-- Data excerpts follows --
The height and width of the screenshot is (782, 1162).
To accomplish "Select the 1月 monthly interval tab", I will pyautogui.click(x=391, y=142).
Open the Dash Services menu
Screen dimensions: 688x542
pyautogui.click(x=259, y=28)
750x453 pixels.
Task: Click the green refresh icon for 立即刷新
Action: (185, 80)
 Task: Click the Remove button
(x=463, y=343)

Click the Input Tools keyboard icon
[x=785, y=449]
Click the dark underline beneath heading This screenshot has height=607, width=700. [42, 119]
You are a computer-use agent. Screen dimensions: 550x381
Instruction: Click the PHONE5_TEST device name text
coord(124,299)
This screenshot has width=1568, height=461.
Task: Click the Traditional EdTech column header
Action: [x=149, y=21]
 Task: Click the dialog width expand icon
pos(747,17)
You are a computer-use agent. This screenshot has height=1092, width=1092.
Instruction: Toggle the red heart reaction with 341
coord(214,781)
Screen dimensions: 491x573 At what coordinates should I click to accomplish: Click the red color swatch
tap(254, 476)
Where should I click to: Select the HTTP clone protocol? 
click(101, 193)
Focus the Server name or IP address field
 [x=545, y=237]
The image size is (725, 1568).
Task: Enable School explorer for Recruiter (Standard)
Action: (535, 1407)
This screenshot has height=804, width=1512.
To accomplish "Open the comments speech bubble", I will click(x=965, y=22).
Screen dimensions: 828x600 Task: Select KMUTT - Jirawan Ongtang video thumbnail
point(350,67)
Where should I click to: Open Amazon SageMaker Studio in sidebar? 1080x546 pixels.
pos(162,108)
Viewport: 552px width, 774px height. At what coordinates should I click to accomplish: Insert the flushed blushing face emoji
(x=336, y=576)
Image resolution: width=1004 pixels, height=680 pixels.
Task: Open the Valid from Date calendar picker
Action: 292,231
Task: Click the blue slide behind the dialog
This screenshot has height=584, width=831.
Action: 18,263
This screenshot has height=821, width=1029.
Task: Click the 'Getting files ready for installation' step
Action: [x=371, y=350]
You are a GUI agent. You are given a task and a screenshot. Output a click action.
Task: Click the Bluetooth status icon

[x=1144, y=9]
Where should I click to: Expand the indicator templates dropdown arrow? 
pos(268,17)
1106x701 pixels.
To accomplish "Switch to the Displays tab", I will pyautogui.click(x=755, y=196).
-- Data excerpts concluded --
What to work on: Lines from the entries that contain the word "agent" are what the answer must hold.

Reply:
You are a computer-use agent. Screen dimensions: 550x381
You are a computer-use agent. This screenshot has height=1092, width=1092.
You are a GUI agent. You are given a task and a screenshot. Output a click action.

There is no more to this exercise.